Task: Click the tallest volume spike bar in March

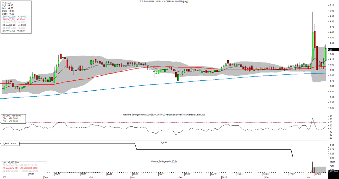Action: [x=312, y=167]
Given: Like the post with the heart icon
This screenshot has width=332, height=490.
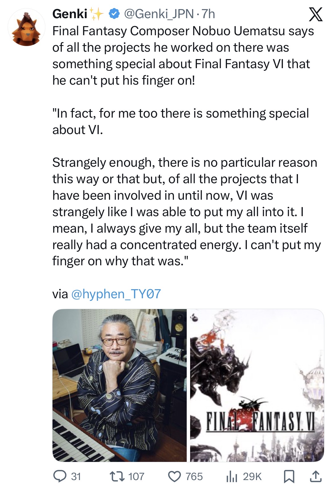Looking at the screenshot, I should pos(175,476).
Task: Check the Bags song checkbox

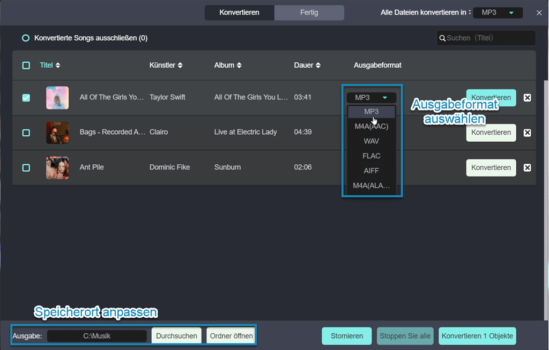Action: coord(26,133)
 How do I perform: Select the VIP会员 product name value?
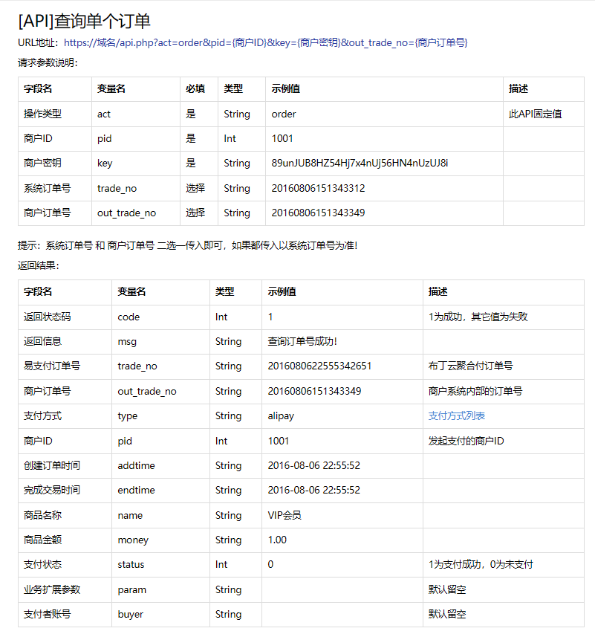tap(285, 515)
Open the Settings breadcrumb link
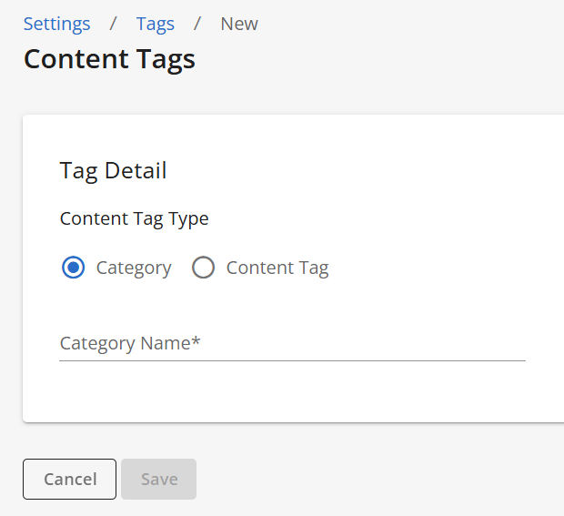564x516 pixels. [x=56, y=24]
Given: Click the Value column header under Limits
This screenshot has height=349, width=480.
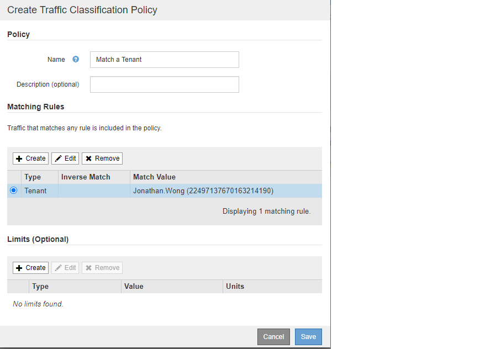Looking at the screenshot, I should [x=134, y=287].
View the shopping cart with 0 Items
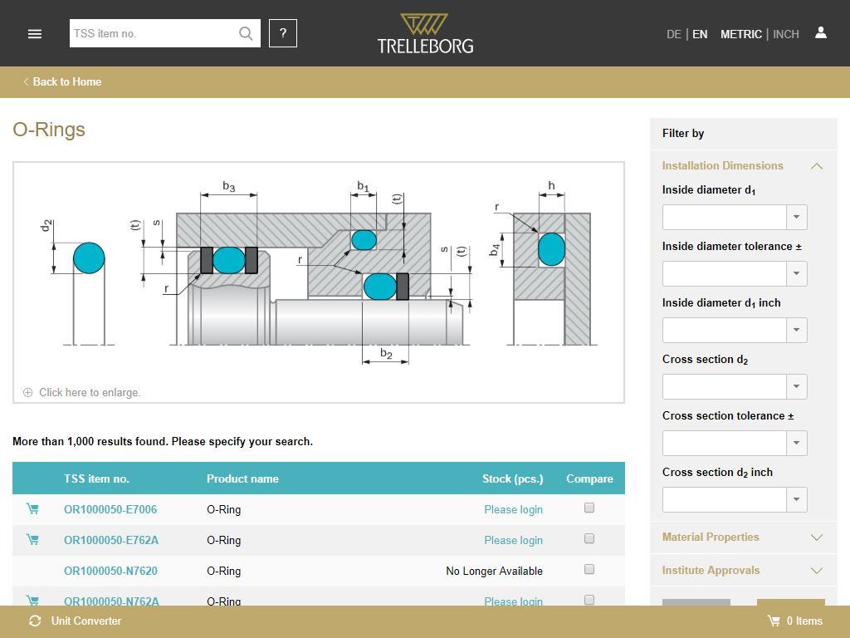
● ● ●
_Task_
Wherever the string "Given" appears in a line above, copy that line.

_Your solution_
Given: Like the post with the heart icon
Given: Click the Value column header under Limits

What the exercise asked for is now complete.